The National Security Service  (, MEH, but known as MAH) was the governmental intelligence organization of Turkey between 1926 and 1965, when it was replaced by the National Intelligence Organization (, MİT).

It was established at a time when Mustafa Kemal Atatürk was purging Committee of Union and Progress elements, including the Karakol society and Teşkilât-ı Mahsûsa ("Special Organization") intelligence organizations. The first director of the MAH was Şükrü Âli Ögel (1886–1973).

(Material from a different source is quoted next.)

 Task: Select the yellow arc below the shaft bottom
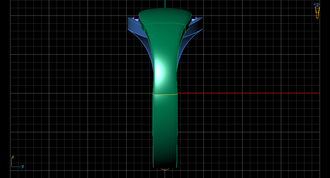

During World War II, Turkey saw increased espionage by British, Soviet, and German operatives and sympathizers. The MAH learned that Nazi Germany would not attempt to invade Turkey, allowing the İnönü administration to resist mounting Allied pressure to declare war on Germany.

The MAH received financial support from the CIA.

Notes 
  The early Turkish government named the organization MAH, without expanding the acronym, so unauthorized persons would not be able to guess what the organization was responsible for. This gave rise to incorrect backronyms such as Millî Amale Hizmeti and Millî Asayiş Hizmeti.

References

External links
 Atatürk ve Milli Amale Hizmet, Mehmet Eymür (MİT official) 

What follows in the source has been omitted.